▶ **TASK**: Repeat exactly, and only, the lines from the one holding "Ανακοινώσεις (138, 342)" through the last line of the records below.

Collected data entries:
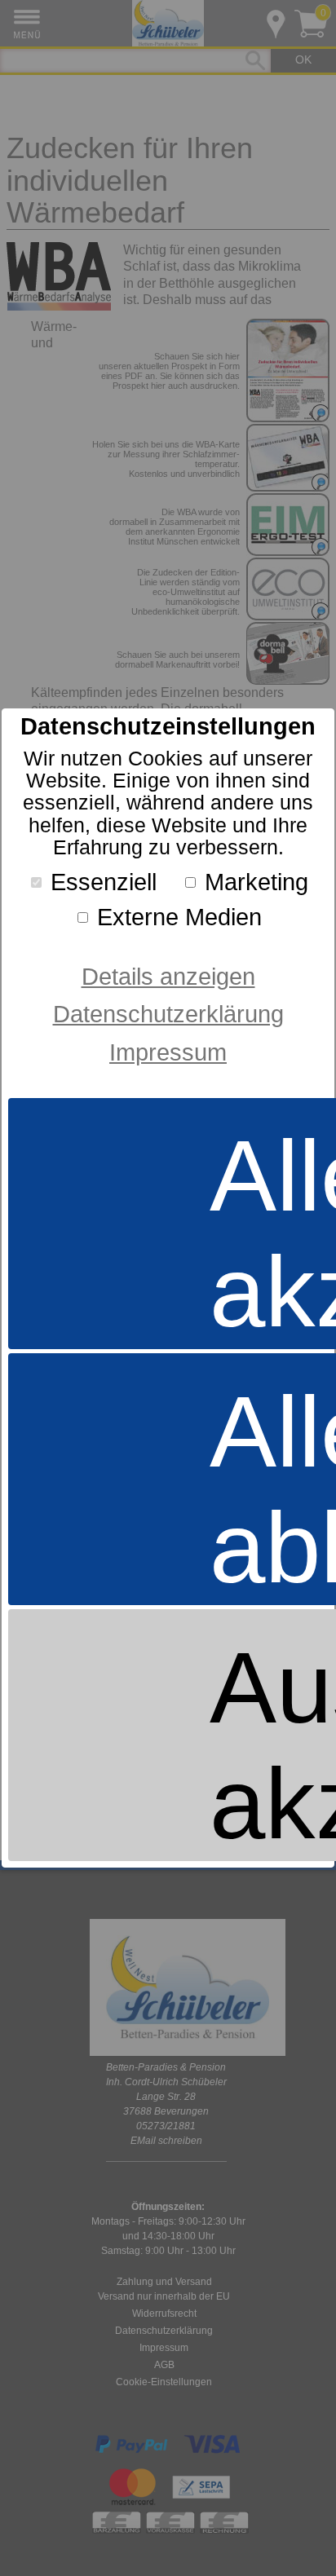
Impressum (168, 1052)
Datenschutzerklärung (168, 1014)
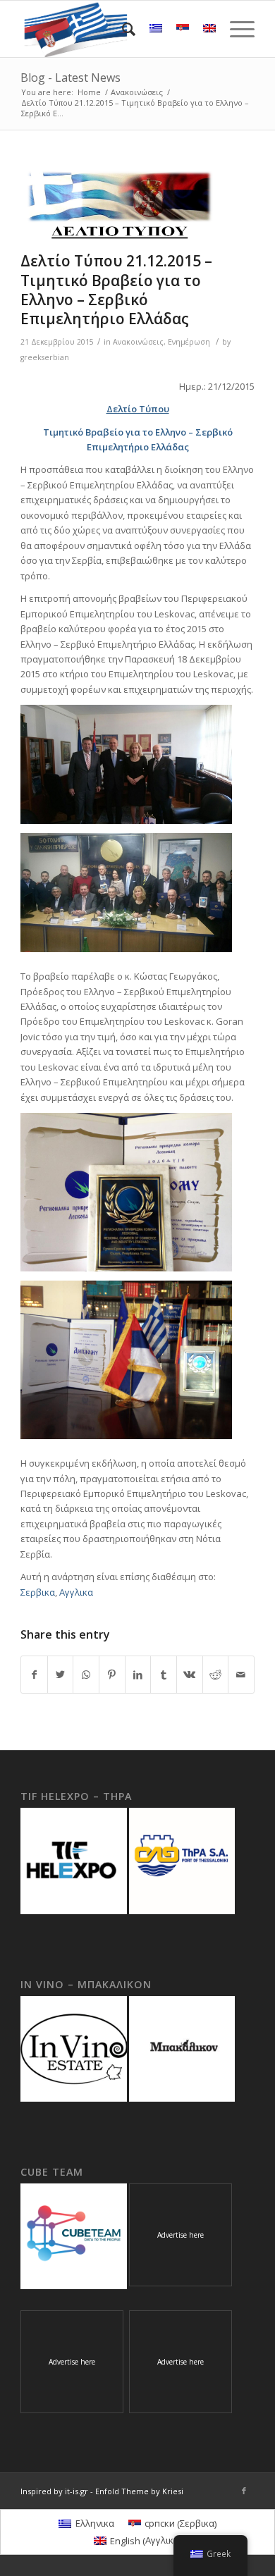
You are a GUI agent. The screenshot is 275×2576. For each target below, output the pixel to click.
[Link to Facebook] (244, 2490)
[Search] (121, 29)
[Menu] (235, 29)
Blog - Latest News (70, 77)
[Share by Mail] (241, 1674)
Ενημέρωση (189, 342)
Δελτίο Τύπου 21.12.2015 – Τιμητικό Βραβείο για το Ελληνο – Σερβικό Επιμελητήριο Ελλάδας (116, 289)
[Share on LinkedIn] (138, 1674)
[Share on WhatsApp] (86, 1674)
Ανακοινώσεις (138, 342)
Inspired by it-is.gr (54, 2491)
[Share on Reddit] (215, 1674)
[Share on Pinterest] (112, 1674)
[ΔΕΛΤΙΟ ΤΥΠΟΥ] (119, 205)
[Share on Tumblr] (163, 1674)
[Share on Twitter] (60, 1674)
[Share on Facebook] (34, 1674)
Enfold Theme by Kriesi (139, 2491)
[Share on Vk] (189, 1674)
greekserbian (44, 357)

▶ **SOLUTION TO THIS PROBLEM**:
Ανακοινώσεις (138, 342)
Inspired by it-is.gr (54, 2491)
[Share on Reddit] (215, 1674)
[Share on Pinterest] (112, 1674)
[ΔΕΛΤΙΟ ΤΥΠΟΥ] (119, 205)
[Share on Tumblr] (163, 1674)
[Share on Twitter] (60, 1674)
[Share on Facebook] (34, 1674)
Enfold Theme by Kriesi (139, 2491)
[Share on Vk] (189, 1674)
greekserbian (44, 357)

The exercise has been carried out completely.